Each record that follows must be reproduced exactly.

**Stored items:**
______

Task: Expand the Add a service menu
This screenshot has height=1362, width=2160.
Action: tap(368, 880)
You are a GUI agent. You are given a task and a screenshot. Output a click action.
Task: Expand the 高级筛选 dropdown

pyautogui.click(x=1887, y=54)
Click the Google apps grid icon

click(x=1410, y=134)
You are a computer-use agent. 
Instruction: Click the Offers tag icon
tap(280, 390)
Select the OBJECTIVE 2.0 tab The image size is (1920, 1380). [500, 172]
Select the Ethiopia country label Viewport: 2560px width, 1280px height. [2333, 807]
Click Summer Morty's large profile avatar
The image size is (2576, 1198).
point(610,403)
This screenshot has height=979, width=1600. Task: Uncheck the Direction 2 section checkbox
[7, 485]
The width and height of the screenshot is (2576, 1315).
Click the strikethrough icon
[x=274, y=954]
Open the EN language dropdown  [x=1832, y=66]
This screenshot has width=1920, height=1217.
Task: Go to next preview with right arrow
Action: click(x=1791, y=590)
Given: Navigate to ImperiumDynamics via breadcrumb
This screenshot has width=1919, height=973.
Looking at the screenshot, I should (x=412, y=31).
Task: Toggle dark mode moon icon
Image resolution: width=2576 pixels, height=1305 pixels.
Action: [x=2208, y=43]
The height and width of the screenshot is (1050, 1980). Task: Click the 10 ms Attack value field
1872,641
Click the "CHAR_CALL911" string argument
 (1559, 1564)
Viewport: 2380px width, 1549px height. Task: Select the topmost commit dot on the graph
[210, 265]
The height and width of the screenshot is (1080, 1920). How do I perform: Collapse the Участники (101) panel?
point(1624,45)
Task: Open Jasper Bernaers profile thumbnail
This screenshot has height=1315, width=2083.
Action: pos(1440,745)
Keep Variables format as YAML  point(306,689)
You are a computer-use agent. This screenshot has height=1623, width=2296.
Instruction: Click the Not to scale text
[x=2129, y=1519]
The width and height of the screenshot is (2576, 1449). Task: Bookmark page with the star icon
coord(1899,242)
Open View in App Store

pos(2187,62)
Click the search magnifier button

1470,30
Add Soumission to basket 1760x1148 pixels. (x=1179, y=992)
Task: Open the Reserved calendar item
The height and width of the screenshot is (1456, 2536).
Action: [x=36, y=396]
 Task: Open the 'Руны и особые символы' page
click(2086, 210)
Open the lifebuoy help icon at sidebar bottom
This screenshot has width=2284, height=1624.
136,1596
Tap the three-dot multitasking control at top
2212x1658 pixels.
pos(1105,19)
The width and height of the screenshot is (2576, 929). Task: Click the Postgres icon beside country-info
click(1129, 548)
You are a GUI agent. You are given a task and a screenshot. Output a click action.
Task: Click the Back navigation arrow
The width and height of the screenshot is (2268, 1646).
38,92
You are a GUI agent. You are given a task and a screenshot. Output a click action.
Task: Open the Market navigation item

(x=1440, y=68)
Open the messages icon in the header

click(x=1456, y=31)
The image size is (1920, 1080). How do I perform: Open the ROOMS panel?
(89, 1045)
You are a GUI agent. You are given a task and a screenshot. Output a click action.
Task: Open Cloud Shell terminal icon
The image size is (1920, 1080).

______

**TASK ANSWER:**
Task: Expand the Add a service menu
This screenshot has height=1362, width=2160.
Action: tap(368, 880)
You are a GUI agent. You are given a task and a screenshot. Output a click action.
Task: Expand the 高级筛选 dropdown

pyautogui.click(x=1887, y=54)
Click the Google apps grid icon

click(x=1410, y=134)
You are a computer-use agent. 
Instruction: Click the Offers tag icon
tap(280, 390)
Select the OBJECTIVE 2.0 tab The image size is (1920, 1380). [500, 172]
Select the Ethiopia country label Viewport: 2560px width, 1280px height. [2333, 807]
Click Summer Morty's large profile avatar
The image size is (2576, 1198).
point(610,403)
This screenshot has height=979, width=1600. Task: Uncheck the Direction 2 section checkbox
[7, 485]
The width and height of the screenshot is (2576, 1315).
Click the strikethrough icon
[x=274, y=954]
Open the EN language dropdown  [x=1832, y=66]
This screenshot has width=1920, height=1217.
Task: Go to next preview with right arrow
Action: click(x=1791, y=590)
Given: Navigate to ImperiumDynamics via breadcrumb
This screenshot has width=1919, height=973.
Looking at the screenshot, I should (x=412, y=31).
Task: Toggle dark mode moon icon
Image resolution: width=2576 pixels, height=1305 pixels.
Action: [x=2208, y=43]
The height and width of the screenshot is (1050, 1980). Task: Click the 10 ms Attack value field
1872,641
Click the "CHAR_CALL911" string argument
 (1559, 1564)
Viewport: 2380px width, 1549px height. Task: Select the topmost commit dot on the graph
[210, 265]
The height and width of the screenshot is (1080, 1920). How do I perform: Collapse the Участники (101) panel?
point(1624,45)
Task: Open Jasper Bernaers profile thumbnail
This screenshot has height=1315, width=2083.
Action: pos(1440,745)
Keep Variables format as YAML  point(306,689)
You are a computer-use agent. This screenshot has height=1623, width=2296.
Instruction: Click the Not to scale text
[x=2129, y=1519]
The width and height of the screenshot is (2576, 1449). Task: Bookmark page with the star icon
coord(1899,242)
Open View in App Store

pos(2187,62)
Click the search magnifier button

1470,30
Add Soumission to basket 1760x1148 pixels. (x=1179, y=992)
Task: Open the Reserved calendar item
The height and width of the screenshot is (1456, 2536).
Action: [x=36, y=396]
 Task: Open the 'Руны и особые символы' page
click(2086, 210)
Open the lifebuoy help icon at sidebar bottom
This screenshot has width=2284, height=1624.
136,1596
Tap the three-dot multitasking control at top
2212x1658 pixels.
pos(1105,19)
The width and height of the screenshot is (2576, 929). Task: Click the Postgres icon beside country-info
click(1129, 548)
You are a GUI agent. You are given a task and a screenshot. Output a click action.
Task: Click the Back navigation arrow
The width and height of the screenshot is (2268, 1646).
38,92
You are a GUI agent. You are given a task and a screenshot. Output a click action.
Task: Open the Market navigation item

(x=1440, y=68)
Open the messages icon in the header

click(x=1456, y=31)
The image size is (1920, 1080). How do I perform: Open the ROOMS panel?
(89, 1045)
You are a GUI agent. You are given a task and a screenshot. Output a click action.
Task: Open Cloud Shell terminal icon
The image size is (1920, 1080).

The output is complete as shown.